:: Records

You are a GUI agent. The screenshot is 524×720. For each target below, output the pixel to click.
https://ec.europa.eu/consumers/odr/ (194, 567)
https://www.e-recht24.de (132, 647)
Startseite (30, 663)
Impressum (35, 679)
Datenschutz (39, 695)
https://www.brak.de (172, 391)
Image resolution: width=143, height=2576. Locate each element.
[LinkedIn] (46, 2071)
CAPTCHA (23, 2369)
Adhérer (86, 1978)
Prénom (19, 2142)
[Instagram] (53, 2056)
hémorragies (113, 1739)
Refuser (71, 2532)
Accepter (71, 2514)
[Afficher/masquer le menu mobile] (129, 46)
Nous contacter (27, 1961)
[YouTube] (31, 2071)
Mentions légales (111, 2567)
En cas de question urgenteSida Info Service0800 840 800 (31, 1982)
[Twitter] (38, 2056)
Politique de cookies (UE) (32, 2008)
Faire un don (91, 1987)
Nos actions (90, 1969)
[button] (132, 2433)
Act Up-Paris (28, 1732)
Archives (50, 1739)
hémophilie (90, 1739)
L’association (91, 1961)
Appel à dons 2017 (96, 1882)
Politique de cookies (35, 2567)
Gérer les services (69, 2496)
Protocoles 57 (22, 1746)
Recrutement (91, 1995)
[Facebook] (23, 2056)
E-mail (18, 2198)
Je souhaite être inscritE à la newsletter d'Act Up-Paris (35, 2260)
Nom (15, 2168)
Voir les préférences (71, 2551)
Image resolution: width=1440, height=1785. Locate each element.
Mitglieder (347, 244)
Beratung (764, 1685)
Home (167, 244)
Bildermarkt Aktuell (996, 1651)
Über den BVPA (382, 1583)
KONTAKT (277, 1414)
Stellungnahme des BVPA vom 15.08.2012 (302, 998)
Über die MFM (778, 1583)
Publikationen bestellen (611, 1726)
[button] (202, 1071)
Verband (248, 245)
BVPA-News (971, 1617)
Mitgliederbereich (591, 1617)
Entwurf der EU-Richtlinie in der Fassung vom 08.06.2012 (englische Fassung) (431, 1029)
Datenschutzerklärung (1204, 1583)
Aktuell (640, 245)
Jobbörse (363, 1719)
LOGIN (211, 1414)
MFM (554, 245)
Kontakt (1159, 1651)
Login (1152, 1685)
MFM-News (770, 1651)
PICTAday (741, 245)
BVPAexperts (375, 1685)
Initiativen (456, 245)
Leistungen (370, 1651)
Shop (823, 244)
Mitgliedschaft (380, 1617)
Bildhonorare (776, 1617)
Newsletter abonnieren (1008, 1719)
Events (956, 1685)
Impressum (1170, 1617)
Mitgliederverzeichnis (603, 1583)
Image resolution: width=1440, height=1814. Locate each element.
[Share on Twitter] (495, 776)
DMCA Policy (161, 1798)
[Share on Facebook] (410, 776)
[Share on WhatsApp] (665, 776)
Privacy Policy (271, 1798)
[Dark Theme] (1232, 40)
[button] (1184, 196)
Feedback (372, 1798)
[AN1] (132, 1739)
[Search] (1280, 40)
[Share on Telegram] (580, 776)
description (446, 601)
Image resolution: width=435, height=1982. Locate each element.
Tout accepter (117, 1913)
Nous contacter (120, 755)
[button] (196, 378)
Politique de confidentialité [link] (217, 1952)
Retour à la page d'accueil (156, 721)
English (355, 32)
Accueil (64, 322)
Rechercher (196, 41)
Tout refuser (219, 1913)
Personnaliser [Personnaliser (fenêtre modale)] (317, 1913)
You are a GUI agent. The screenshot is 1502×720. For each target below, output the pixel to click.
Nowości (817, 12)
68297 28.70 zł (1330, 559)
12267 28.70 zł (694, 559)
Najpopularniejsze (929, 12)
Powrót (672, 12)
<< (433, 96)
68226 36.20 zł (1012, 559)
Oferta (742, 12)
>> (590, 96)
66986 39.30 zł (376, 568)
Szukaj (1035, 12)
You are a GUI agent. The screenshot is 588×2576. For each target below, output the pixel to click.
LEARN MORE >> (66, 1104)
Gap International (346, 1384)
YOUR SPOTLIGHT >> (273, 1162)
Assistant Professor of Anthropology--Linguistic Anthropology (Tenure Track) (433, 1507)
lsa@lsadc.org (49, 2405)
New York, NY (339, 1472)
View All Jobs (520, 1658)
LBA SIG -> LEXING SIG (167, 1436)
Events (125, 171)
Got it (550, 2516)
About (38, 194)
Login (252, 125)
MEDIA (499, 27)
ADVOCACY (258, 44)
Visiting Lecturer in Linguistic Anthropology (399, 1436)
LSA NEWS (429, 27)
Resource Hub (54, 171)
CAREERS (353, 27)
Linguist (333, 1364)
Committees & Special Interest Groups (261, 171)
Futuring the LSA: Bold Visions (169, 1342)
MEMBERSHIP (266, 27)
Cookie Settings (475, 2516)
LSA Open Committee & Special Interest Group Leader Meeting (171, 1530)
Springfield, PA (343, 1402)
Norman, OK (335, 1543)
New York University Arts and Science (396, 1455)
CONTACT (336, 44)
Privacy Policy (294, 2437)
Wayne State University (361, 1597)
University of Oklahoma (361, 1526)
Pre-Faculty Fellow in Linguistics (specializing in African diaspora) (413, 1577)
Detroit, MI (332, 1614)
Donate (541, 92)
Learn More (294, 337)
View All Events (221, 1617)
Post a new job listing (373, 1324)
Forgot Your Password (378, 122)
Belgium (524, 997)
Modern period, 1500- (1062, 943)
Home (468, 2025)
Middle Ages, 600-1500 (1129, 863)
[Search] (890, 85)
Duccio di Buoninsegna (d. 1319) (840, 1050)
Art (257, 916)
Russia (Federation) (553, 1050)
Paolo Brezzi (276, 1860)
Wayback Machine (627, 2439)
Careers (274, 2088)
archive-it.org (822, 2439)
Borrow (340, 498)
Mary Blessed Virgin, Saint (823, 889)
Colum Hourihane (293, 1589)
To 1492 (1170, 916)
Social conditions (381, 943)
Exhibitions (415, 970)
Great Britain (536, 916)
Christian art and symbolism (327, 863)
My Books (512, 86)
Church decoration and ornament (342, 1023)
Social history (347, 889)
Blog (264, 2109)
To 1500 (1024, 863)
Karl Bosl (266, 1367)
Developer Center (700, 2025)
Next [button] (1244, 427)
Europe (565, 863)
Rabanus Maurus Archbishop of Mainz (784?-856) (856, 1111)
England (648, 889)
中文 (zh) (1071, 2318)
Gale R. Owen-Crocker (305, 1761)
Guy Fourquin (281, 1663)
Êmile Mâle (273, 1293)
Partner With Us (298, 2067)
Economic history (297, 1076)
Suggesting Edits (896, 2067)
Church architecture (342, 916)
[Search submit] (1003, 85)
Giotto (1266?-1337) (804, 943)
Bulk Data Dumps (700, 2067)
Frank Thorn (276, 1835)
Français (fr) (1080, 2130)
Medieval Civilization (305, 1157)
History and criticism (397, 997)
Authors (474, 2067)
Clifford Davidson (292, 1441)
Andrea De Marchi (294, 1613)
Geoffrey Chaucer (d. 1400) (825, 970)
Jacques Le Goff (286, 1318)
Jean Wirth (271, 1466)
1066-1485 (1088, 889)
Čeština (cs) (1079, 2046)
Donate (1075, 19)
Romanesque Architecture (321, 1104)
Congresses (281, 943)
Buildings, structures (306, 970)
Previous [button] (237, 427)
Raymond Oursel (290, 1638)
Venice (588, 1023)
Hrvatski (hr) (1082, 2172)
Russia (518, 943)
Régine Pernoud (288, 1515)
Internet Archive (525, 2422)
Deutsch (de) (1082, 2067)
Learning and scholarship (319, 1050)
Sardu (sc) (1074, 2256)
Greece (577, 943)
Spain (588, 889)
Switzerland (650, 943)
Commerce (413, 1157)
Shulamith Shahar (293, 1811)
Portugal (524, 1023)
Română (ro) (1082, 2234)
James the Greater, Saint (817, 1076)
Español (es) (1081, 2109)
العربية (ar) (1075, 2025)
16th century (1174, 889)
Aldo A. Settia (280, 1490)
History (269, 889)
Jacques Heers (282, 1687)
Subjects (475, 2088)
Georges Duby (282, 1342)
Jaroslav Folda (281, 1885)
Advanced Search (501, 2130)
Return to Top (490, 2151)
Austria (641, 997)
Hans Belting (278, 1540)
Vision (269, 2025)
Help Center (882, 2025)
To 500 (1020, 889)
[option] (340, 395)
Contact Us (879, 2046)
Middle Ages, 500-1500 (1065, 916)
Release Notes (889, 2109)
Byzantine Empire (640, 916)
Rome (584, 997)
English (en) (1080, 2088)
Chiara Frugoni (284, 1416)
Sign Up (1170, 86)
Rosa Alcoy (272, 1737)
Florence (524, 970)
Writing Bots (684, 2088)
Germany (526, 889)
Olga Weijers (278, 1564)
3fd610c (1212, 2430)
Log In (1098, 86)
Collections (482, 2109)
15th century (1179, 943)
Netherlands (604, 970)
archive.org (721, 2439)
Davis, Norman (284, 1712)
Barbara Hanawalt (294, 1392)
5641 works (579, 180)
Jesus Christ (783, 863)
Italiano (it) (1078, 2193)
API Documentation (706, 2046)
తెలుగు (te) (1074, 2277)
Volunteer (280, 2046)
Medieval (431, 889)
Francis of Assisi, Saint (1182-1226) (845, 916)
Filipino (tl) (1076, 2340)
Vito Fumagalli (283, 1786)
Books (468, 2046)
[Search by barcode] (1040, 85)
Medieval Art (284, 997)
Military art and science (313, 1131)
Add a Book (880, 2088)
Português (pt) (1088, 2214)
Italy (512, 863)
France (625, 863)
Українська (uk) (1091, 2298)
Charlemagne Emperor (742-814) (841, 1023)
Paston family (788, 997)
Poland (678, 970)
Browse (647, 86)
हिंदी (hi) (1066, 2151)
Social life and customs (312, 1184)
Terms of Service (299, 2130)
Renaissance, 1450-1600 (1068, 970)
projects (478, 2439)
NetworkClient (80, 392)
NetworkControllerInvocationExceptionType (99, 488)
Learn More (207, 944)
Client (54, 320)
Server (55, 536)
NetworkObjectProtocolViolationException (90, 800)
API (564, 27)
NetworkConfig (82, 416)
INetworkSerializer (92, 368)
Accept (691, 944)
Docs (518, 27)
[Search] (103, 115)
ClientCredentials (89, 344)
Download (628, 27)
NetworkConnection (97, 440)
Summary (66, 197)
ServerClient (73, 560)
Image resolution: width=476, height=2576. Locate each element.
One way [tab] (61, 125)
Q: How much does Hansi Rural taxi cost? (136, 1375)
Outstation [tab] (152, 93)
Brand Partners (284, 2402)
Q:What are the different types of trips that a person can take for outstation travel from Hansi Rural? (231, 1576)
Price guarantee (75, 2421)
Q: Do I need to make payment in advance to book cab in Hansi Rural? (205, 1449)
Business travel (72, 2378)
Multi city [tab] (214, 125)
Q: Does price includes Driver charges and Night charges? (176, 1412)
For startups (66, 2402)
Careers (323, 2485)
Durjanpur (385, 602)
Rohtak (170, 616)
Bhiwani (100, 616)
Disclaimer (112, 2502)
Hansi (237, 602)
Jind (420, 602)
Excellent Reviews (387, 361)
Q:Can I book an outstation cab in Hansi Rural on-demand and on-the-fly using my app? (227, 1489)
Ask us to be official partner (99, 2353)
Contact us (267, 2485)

::::

Please copy out, word for word, the lines of the material above, from the line that contains "E-mail (18, 2198)" through the line that contains "Feedback (372, 1798)", with both of those lines included.

E-mail (18, 2198)
Je souhaite être inscritE à la newsletter d'Act Up-Paris (35, 2260)
Nom (15, 2168)
Voir les préférences (71, 2551)
Image resolution: width=1440, height=1785. Locate each element.
Mitglieder (347, 244)
Beratung (764, 1685)
Home (167, 244)
Bildermarkt Aktuell (996, 1651)
Über den BVPA (382, 1583)
KONTAKT (277, 1414)
Stellungnahme des BVPA vom 15.08.2012 (302, 998)
Über die MFM (778, 1583)
Publikationen bestellen (611, 1726)
[button] (202, 1071)
Verband (248, 245)
BVPA-News (971, 1617)
Mitgliederbereich (591, 1617)
Entwurf der EU-Richtlinie in der Fassung vom 08.06.2012 (englische Fassung) (431, 1029)
Datenschutzerklärung (1204, 1583)
Aktuell (640, 245)
Jobbörse (363, 1719)
LOGIN (211, 1414)
MFM (554, 245)
Kontakt (1159, 1651)
Login (1152, 1685)
MFM-News (770, 1651)
PICTAday (741, 245)
BVPAexperts (375, 1685)
Initiativen (456, 245)
Leistungen (370, 1651)
Shop (823, 244)
Mitgliedschaft (380, 1617)
Bildhonorare (776, 1617)
Newsletter abonnieren (1008, 1719)
Events (956, 1685)
Impressum (1170, 1617)
Mitgliederverzeichnis (603, 1583)
Image resolution: width=1440, height=1814. Locate each element.
[Share on Twitter] (495, 776)
DMCA Policy (161, 1798)
[Share on Facebook] (410, 776)
[Share on WhatsApp] (665, 776)
Privacy Policy (271, 1798)
[Dark Theme] (1232, 40)
[button] (1184, 196)
Feedback (372, 1798)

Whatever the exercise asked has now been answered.